Document extract
--------------------------------

German theologian and church historian (1866–1926)

Karl Holl (15 May 1866 – 23 May 1926) was a professor of theology and church history at Tübingen and Berlin and is considered one of the most influential church historians of his era.

== Life ==
Karl Holl studied philosophy and theology at the Tübinger Stift. He became a member of the Studentenverbindung (student association) Normannia. While serving as a minister in Württemberg, he completed his doctorate and became the lead tutor (Repetent) at the Tübinger Stift in 1891. From 1894 he was active as a research assistant at the Prussian Academy of Sciences at the instigation of Adolf von Harnack. He completed his Habilitation in 1896 at the theological faculty of Berlin. In 1901 he became associate professor (Extraordinarius) of church history at the University of Tübingen, from 1906 he was Professor (Ordinarius) at the University of Berlin. On December 17, 1914, he was admitted as a full member of the Prussian Academy of Sciences. He also served from 1912 to 1926 as “Ephorus” of the Evangelical Theological Seminary, the Stiftung Johanneum, in Berlin. His grave is located at the Stahnsdorf South-Western Cemetery near Berlin.
== Work ==
Karl Holl's theological development is characterized by the outlook of the “Tubingen school” of Ferdinand Christian Baur. He published numerous studies on Martin Luther, which made a fundamental contribution to scholarship and remain important today. Holl's works interpret the Lutheran religious and God concept as “Gewissensreligion” (a religion of conscience) and helped spark the “Luther Renaissance.” He returned the doctrine of justification to its place in the center of theology.

--------------------------------

Supplied data
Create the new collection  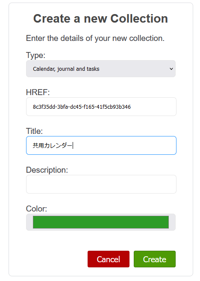(155, 259)
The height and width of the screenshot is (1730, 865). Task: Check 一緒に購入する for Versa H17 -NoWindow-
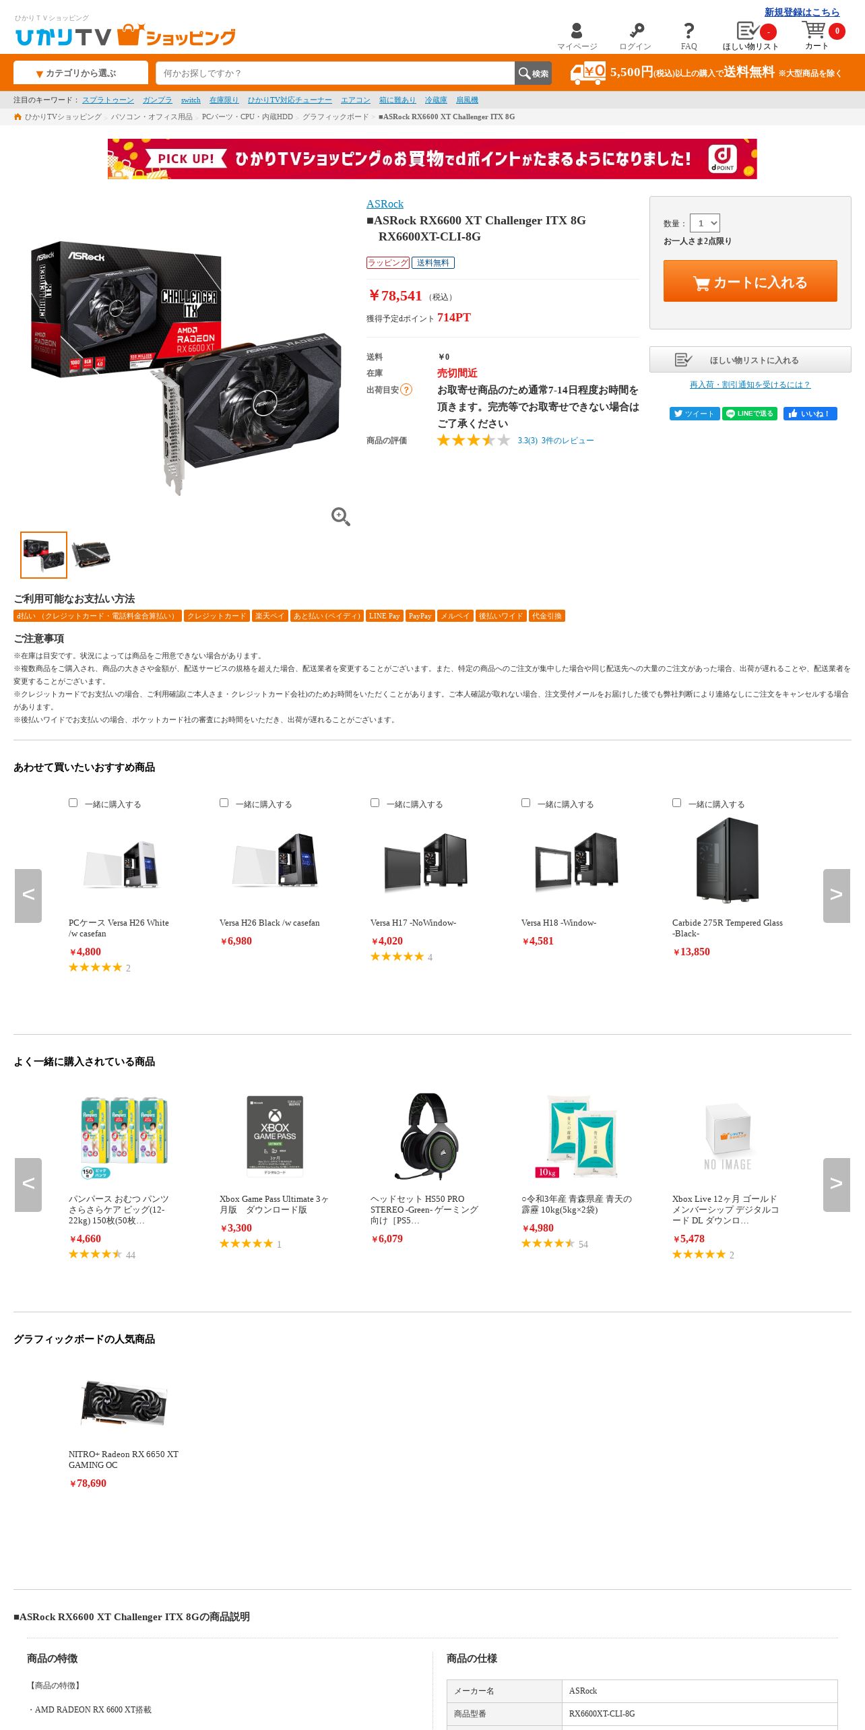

--------------------------------

Required work
Using the text about Karl Holl, answer these questions:
1. In what year did Holl become lead tutor at the Tübinger Stift?
2. Where is Holl's grave located?
3. As what do Holl's works interpret the Lutheran religious and God concept?

Completed exercise
1. 1891
2. At the Stahnsdorf South-Western Cemetery near Berlin
3. As "Gewissensreligion" (a religion of conscience)